Pre-increment vs. Post-increment in 3D Software Development

I was asked recently, “Did you know that pre-increment was faster than post-increment?” I answered, “No”. The claim:

++d is faster than d++

The explanation: the implementation of post-increment (d++) must create a temporary storage for housing the original value of d, increment/store d, and return the original temporary value. In contrast, pre-increment (++d) only has to increment/store the value and return it – no temporary required.
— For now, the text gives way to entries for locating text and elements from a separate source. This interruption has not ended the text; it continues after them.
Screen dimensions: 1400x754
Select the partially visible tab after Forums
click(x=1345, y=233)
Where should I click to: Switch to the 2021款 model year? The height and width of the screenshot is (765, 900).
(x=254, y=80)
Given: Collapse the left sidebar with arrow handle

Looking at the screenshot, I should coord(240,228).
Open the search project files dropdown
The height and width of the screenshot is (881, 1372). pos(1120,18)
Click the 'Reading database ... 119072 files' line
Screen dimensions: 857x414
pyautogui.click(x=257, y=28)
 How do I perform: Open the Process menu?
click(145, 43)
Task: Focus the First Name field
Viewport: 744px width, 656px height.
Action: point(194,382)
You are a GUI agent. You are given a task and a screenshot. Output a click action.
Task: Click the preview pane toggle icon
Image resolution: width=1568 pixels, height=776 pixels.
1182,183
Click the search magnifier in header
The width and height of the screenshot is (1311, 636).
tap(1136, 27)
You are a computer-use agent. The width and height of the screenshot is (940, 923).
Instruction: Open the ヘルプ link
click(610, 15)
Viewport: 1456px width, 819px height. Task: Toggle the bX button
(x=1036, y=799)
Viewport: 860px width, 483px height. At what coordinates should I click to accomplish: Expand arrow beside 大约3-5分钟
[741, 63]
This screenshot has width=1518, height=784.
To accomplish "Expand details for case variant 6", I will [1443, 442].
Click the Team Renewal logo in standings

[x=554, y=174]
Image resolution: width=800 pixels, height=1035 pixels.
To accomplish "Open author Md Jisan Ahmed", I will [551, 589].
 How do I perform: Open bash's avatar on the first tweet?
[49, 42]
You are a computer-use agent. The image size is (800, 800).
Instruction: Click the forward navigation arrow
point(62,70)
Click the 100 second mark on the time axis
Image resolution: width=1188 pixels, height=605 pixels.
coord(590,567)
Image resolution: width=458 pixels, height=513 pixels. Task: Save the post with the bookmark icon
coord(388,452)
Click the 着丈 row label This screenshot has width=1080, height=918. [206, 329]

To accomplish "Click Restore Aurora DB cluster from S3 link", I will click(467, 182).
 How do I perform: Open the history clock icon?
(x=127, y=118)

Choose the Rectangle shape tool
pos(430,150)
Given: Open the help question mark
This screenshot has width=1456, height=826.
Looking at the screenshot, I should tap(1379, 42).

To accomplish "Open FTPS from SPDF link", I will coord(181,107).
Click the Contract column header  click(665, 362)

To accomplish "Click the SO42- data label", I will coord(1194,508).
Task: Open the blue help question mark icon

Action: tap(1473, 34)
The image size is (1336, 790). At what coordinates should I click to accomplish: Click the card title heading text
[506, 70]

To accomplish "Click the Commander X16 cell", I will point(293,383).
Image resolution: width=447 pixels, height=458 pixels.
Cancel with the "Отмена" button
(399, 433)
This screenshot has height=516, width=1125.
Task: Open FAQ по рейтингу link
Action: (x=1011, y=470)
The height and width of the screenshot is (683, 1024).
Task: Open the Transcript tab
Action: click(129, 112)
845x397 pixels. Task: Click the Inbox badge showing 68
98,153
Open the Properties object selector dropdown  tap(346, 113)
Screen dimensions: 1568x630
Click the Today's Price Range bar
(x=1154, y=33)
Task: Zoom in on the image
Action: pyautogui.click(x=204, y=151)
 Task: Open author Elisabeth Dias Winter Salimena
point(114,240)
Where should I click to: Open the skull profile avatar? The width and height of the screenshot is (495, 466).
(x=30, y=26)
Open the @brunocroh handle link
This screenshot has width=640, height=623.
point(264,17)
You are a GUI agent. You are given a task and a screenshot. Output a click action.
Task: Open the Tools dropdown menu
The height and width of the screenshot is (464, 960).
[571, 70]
To put things in programming speak, suppose we implement our own integer class and implement the overloads for pre and post-increment:

class myint

{

int n;

public:

myint( int _n ): n(_n) {}

myint( const myint & m )

{

n = myint.n;

}

myint& operator++() // prefix, e.g., ++n

{

n = n + 1;

return n;
}

myint operator++(int) // postfix, e.g., n++

{

myint m(*this); // create the temporary

n = n + 1;

return m;

}

};

On the surface – it is clear that post-increment is doing more work – because it has to “create the temporary”. But is it measurable? Let’s look at this through a couple different lenses.

Lense #1: basic types

More than one person has studied this and all have found the same conclusion: for basic types (int, double, etc.), ++d has the same performance as d++. I’ve seen a couple good studies that break things down right to the exact assembly instructions. Here’s a good study.

Lense #2: really simple objects

The “myint” class above is a good example of a “really simple object”. Essentially, the goal of the design is to mimic an integer type – yet allow control over the precise implementation of each operator overload – in particular, the ones we want to measure: pre-increment and post-increment.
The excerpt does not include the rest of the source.